No one makes me as excited to read as Jesse from Bowties and Books. Their energy is absolutely infectious, and they never fail to convince me to read the books they discuss.

Jesse provides many recommendations for books by all different types of people. They have dedicated their channel to elevating diverse voices and often discuss the importance of diversifying the content one consumes. Within the past month, they have shared videos recommending books with queer as well as Black queer characters and authors.

Jesse also hosts multiple readathons focused on representation and diversity, such as the Blackathon. Since subscribing to their channel, I have read about and learned from a variety of different voices, and the way that I choose what to read has been forever changed.

A great place to start with this channel is Jesse’s “BEST books of 2019.” This video will have you adding many books to your to-be-read pile — or TBR, to use BookTube lingo.

Peruse Project

For those who especially enjoy the genres fantasy and historical fiction, Peruse Project is a channel to watch. Regan, the reader behind this channel, is another classic BookTuber whose videos go back to 2013. Needless to say, she has built up a lot of material for viewers to consume.

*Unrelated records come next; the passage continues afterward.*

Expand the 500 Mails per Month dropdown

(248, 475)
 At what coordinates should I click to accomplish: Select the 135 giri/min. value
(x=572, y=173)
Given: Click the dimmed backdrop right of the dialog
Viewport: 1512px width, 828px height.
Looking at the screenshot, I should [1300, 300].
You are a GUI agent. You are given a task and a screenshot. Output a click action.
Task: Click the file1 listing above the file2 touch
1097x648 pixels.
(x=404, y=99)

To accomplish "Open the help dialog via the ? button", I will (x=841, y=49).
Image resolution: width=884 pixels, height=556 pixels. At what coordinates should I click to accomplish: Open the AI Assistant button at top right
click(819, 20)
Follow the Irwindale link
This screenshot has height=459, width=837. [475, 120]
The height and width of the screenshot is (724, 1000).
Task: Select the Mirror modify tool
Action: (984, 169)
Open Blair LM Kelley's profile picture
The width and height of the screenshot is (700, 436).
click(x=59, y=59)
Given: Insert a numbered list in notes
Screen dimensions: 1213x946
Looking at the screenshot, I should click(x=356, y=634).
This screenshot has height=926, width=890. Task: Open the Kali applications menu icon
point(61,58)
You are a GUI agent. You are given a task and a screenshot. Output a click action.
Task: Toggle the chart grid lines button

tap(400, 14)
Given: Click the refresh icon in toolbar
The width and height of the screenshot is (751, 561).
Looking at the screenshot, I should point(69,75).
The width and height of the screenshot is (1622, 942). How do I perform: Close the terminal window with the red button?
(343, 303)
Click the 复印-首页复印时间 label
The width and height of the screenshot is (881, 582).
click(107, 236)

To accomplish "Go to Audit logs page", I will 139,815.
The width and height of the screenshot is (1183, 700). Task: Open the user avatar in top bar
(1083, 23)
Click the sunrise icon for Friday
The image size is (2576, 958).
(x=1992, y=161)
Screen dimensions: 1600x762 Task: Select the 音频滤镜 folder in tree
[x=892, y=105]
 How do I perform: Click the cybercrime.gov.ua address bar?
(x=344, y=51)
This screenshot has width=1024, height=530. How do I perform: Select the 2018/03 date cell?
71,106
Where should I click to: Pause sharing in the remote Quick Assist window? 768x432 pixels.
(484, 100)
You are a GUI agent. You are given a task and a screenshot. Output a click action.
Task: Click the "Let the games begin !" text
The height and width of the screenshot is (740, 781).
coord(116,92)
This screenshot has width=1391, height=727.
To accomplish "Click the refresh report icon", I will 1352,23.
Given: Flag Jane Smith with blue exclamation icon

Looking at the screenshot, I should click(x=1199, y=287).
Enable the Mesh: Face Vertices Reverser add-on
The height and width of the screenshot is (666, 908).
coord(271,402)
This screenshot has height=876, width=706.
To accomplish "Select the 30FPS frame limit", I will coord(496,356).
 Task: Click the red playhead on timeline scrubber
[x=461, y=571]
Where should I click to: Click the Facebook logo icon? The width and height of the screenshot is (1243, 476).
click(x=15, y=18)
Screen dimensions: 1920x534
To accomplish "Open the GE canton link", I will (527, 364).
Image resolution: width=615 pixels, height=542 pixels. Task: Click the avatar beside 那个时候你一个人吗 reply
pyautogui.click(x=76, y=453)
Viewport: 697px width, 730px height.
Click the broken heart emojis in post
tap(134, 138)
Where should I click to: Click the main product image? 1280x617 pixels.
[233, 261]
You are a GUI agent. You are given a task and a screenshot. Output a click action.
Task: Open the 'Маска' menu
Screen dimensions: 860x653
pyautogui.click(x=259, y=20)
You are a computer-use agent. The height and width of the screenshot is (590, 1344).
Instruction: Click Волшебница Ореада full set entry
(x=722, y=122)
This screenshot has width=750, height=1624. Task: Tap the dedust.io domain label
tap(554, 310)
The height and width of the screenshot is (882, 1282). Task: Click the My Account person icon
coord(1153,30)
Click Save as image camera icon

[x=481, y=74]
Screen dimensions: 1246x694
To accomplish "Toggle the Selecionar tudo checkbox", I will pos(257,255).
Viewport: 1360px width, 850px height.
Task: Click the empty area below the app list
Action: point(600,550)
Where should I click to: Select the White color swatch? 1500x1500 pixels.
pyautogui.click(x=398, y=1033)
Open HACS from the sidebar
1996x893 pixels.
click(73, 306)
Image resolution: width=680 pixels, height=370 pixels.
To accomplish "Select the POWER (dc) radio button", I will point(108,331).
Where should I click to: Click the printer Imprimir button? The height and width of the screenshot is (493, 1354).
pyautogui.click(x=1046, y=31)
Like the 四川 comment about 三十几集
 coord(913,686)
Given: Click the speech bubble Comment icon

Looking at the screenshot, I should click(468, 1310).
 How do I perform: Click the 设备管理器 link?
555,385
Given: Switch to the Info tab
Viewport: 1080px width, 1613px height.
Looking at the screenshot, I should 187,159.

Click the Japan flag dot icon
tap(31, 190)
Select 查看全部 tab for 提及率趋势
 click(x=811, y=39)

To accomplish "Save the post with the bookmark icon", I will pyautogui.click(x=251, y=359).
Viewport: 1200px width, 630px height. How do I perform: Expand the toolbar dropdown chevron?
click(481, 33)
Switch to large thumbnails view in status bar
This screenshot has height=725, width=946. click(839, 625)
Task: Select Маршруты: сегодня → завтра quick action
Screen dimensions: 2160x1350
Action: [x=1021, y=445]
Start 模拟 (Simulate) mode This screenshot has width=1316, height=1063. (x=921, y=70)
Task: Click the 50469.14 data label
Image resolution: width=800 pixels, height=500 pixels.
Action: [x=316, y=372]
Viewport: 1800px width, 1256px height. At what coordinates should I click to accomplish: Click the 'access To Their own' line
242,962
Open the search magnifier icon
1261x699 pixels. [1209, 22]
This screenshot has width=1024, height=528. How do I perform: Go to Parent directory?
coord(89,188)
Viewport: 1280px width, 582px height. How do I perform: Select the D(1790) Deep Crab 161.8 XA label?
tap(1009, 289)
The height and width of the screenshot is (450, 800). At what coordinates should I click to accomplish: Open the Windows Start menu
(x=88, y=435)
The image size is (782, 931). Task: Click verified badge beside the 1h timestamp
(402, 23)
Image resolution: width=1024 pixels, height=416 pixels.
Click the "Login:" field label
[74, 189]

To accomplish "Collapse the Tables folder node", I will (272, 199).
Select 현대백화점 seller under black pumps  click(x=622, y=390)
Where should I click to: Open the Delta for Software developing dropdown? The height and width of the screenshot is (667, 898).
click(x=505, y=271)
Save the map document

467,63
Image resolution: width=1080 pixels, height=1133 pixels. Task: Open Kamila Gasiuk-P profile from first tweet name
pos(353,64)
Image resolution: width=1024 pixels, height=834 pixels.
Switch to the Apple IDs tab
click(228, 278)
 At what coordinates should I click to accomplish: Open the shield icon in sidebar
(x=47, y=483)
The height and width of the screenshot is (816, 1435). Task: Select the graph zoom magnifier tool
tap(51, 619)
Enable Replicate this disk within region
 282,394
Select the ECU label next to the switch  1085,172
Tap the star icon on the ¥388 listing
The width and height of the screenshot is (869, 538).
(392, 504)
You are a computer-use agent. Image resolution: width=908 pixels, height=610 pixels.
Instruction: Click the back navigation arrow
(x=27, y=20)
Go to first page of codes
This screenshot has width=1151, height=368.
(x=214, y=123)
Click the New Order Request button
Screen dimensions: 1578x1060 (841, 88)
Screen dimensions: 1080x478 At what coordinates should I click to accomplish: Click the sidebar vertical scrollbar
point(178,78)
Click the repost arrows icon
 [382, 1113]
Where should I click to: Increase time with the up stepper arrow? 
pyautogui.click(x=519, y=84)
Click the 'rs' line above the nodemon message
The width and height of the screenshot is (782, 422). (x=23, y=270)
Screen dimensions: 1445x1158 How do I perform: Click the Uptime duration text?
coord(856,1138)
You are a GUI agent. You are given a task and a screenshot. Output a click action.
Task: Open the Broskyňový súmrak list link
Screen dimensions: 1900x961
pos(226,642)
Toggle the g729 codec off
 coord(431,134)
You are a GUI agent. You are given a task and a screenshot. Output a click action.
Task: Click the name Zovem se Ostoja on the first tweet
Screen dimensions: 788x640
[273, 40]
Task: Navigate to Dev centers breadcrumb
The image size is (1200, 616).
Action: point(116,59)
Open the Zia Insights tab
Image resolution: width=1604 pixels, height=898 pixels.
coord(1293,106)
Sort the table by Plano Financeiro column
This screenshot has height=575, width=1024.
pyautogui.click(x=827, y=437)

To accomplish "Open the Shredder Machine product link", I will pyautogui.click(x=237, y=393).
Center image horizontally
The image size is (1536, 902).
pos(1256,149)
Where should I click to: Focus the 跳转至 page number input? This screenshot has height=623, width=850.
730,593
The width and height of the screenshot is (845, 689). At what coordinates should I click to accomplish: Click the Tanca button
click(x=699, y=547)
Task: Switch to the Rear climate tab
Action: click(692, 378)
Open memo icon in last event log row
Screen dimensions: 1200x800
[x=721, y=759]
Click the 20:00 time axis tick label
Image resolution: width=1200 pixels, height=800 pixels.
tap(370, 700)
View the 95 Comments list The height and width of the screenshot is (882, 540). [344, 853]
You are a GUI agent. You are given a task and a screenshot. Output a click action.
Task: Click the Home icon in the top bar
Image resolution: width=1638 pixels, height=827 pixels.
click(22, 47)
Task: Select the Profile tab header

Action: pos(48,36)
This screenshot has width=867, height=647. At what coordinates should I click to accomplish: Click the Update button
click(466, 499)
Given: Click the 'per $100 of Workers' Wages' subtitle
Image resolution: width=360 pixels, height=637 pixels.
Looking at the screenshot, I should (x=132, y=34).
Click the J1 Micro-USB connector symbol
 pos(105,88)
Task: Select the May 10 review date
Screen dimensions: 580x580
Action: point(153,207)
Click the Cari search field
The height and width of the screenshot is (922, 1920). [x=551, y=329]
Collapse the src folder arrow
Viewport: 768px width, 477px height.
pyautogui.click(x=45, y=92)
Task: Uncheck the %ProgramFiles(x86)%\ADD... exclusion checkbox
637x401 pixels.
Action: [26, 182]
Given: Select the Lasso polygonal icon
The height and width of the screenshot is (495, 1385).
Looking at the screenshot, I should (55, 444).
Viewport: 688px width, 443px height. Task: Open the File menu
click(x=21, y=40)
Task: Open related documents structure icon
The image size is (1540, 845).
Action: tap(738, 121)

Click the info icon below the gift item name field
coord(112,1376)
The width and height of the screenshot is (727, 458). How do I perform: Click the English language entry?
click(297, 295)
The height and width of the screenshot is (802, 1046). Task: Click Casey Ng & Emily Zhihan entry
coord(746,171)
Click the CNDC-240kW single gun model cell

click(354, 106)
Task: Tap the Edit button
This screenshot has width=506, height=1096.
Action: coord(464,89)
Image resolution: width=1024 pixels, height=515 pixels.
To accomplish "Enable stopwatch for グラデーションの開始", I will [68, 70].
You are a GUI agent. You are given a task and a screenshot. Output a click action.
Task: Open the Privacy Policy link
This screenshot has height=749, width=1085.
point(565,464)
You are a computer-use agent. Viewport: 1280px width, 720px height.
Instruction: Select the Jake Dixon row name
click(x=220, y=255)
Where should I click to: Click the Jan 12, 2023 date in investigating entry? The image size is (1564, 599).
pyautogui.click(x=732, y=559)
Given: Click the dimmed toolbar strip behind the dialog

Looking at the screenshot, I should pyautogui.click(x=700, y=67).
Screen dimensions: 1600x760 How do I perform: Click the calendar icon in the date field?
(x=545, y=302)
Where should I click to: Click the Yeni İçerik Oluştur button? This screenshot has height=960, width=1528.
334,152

Regan consistently uploads to-be-read videos and monthly wrap-ups of what she has read, along with her thoughts on these books. She also frequently posts reading vlogs where she updates viewers on the books she’s reading over the course of a few days. Although that may sound strange, her bubbly and happy personality is always fun to watch, and these videos give viewers a look into living in New York City, an added bonus.

To get an idea of her reading taste, viewers should start with her video that ranks every fantasy book she has read. Who knows, even if you usually avoid fantasy, Regan may convince you to try it out.

Benreadsbooks

Ben from Benreadsbooks runs the youngest channel on this list, yet this is not evident from watching his videos. His thoughtful content has already garnered him almost 2,000 subscribers. As he explains at the start of every video, Ben primarily reads science fiction and fantasy, along with a little literary fiction. He has reviews and tags discussing these books.

Personally, I most enjoy his videos that focus on writing; Ben is a science fiction and fantasy writer and is passionate about sharing his writing tips online. In his new series, Writing Wednesdays, he delves into craft and technique, such as finding your writing voice.

These videos can be interesting even for those who do not write, as they provide insight into how the books we enjoy are created. Ben consistently posts multiple times a week and can always be relied on for engaging content.

Overall, BookTube has not only provided me with more entertainment when Netflix is looking a little sparse, but it has also introduced me to a community of curious and inventive creators with a passion for reading that matches my own.

If you are a reader, you will find your reading enriched by this community. You will find your to-be-read pile growing astronomically and your excitement and understanding of the books you read deepening.

Perhaps you will even find yourself setting up a camera to talk about your pile of tomes.